Wednesday, December 4, 2024

ALPP 02-33 -- Ascending the Right Island -- Frameless Examples (Single- & Split-stack): 6809

Yet another couple of useful bits, from the bottom of the pool.

Ascending the Right Island --
 Frameless Examples (Single- & Split-stack):
6809

(Title Page/Index)

 

Now that we have worked through both the single-stack and split-stack frameless examples for the 6801, we can finally get back to the code that started this detour (6809 version) and strip out the code for maintaining the stack frames. 

On higher-level architectures like the 6809, the stack frame maintenance code can be so non-intrusive that it can be easy to fail to notice it. 

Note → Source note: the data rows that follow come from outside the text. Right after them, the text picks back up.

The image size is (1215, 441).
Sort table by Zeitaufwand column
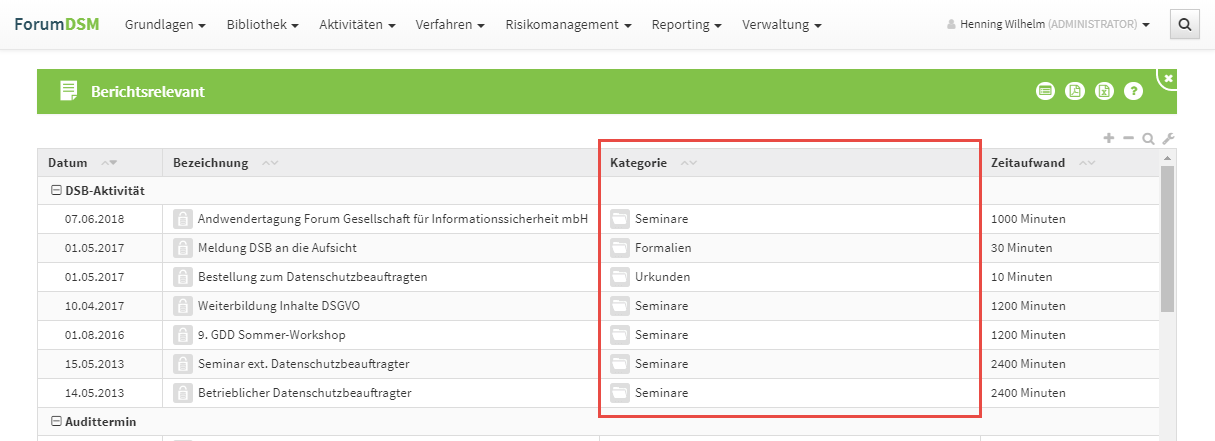[x=1029, y=163]
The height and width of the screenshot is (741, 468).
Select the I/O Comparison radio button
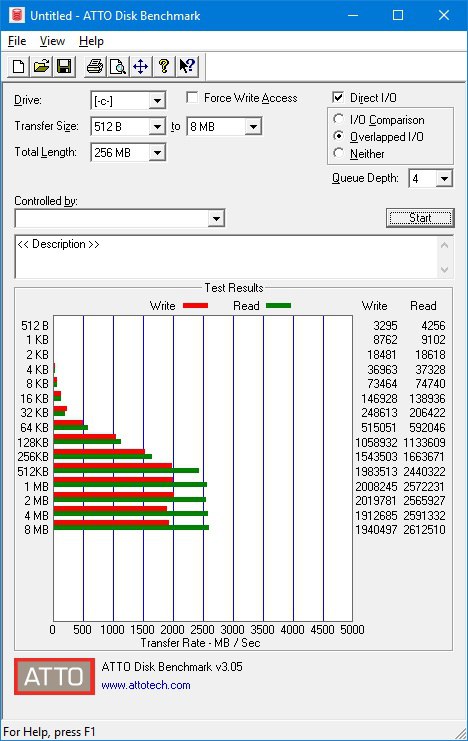click(x=338, y=119)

But it can still get in the way. So I'm going ahead and showing the code without it here, in single-stack no-frame and split-stack frameless discipline. 

Frameless does mean we have to keep track of what's on the stack(s).

And there's really not much more left to talk about, although we want to remember that, because we are making specific use of the direct page, the entry address is $2000 instead $80.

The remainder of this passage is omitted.